==== TASK INPUTS ====

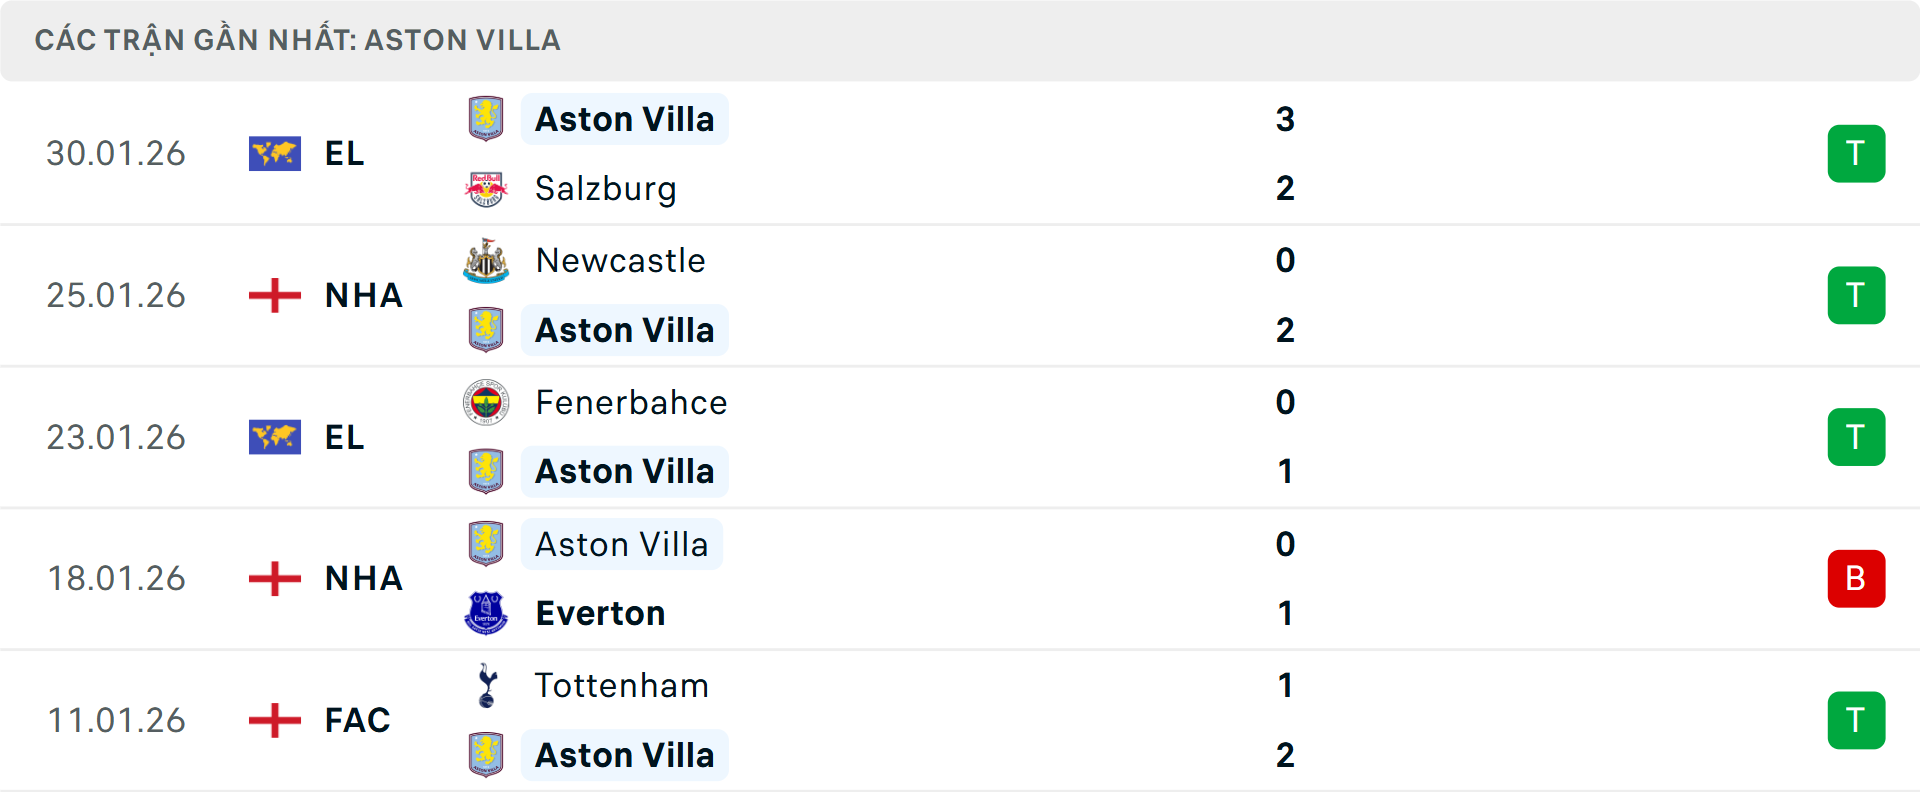Open the Newcastle team page link
Viewport: 1920px width, 792px height.
coord(620,260)
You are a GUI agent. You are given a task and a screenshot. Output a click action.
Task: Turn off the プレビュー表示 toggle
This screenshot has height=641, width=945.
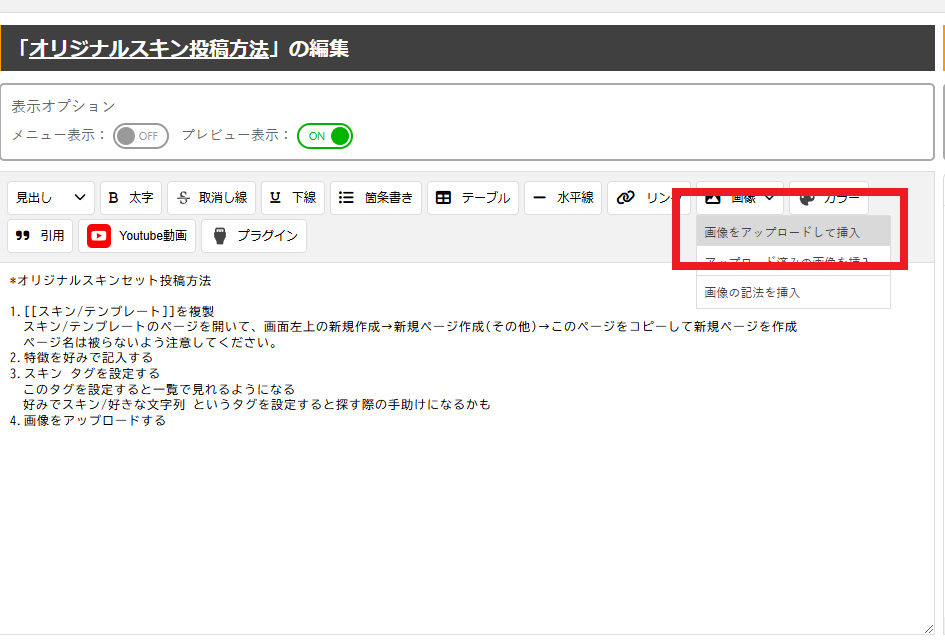pos(325,136)
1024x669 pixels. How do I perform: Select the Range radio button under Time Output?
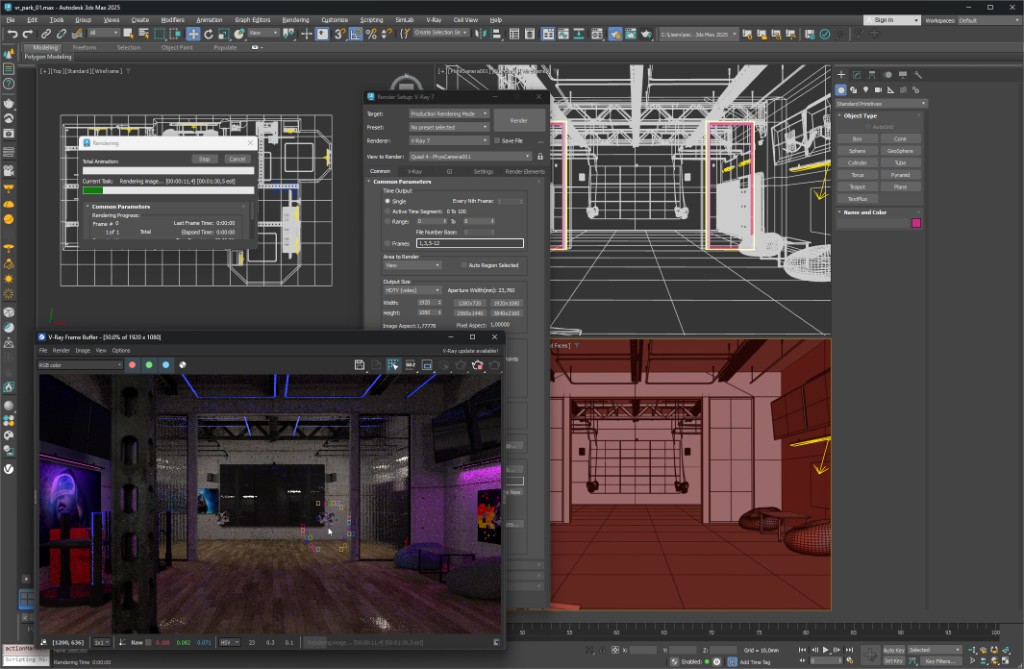[387, 222]
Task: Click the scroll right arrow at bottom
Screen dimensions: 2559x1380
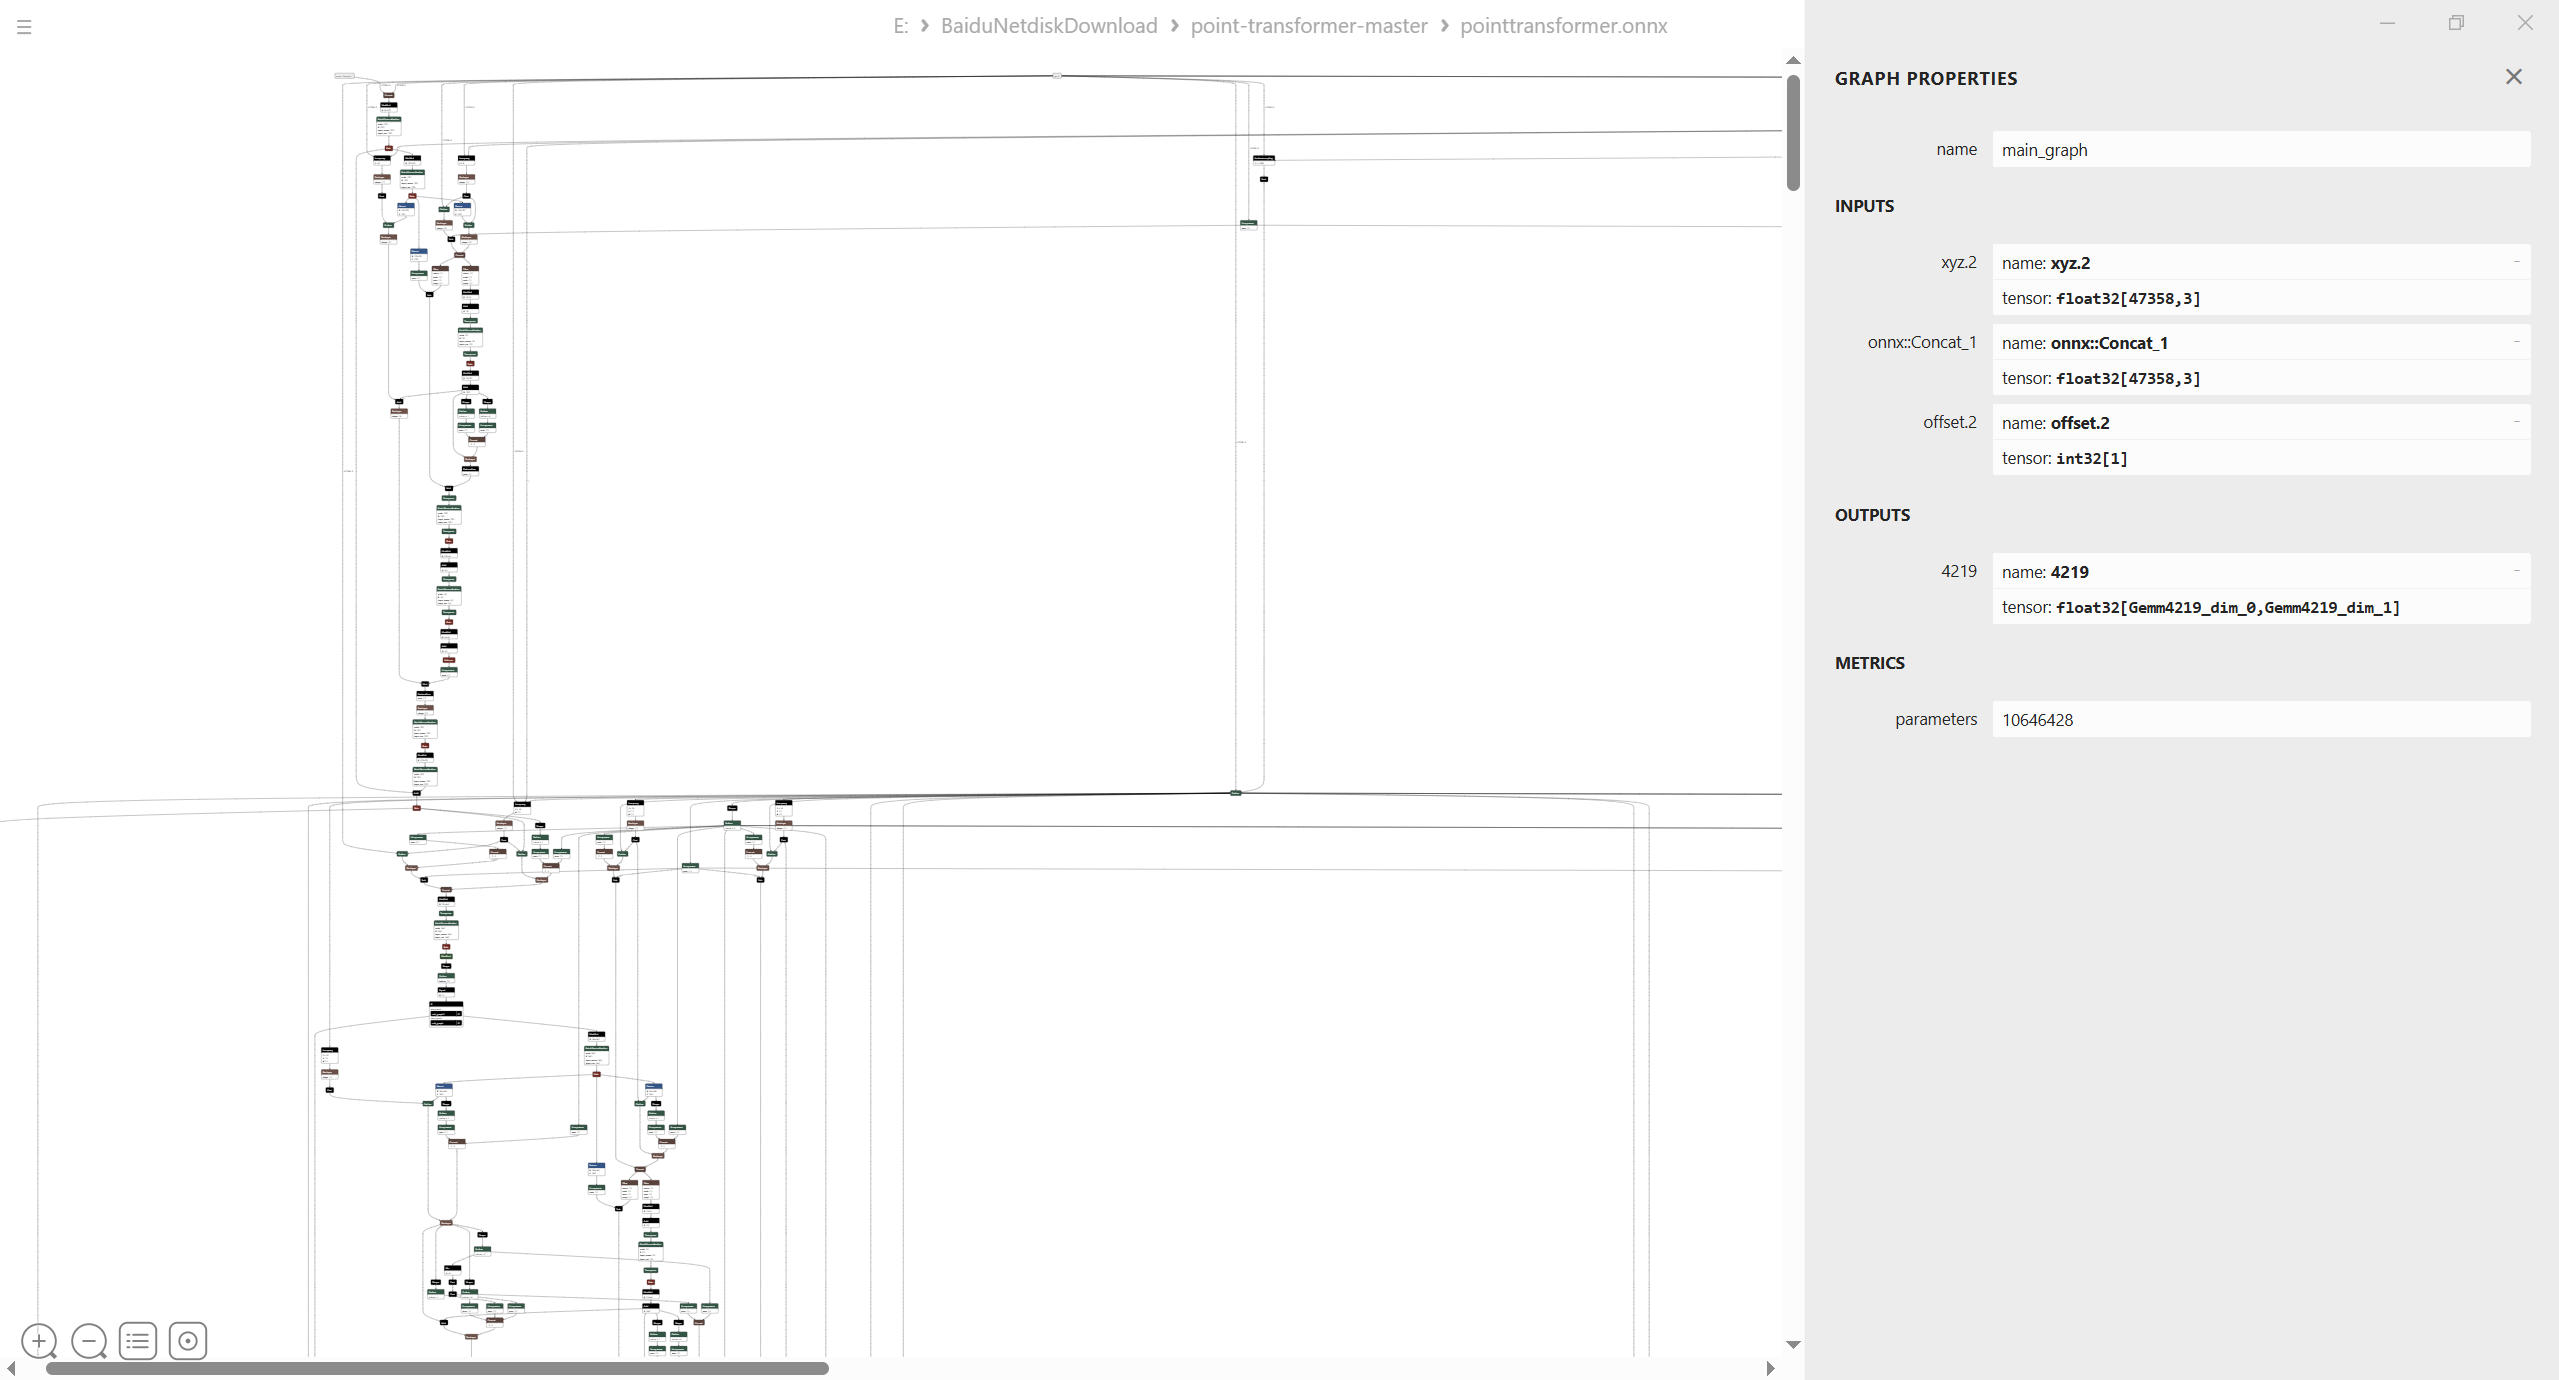Action: 1770,1368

====

GIVEN PROBLEM> Copy out everything from the line containing "Task: Click the scroll right arrow at bottom" down through the end of the records, keeping it unchanged. Leave the pictures out of your answer.

TASK RESPONSE>
Task: Click the scroll right arrow at bottom
Screen dimensions: 2559x1380
Action: 1770,1368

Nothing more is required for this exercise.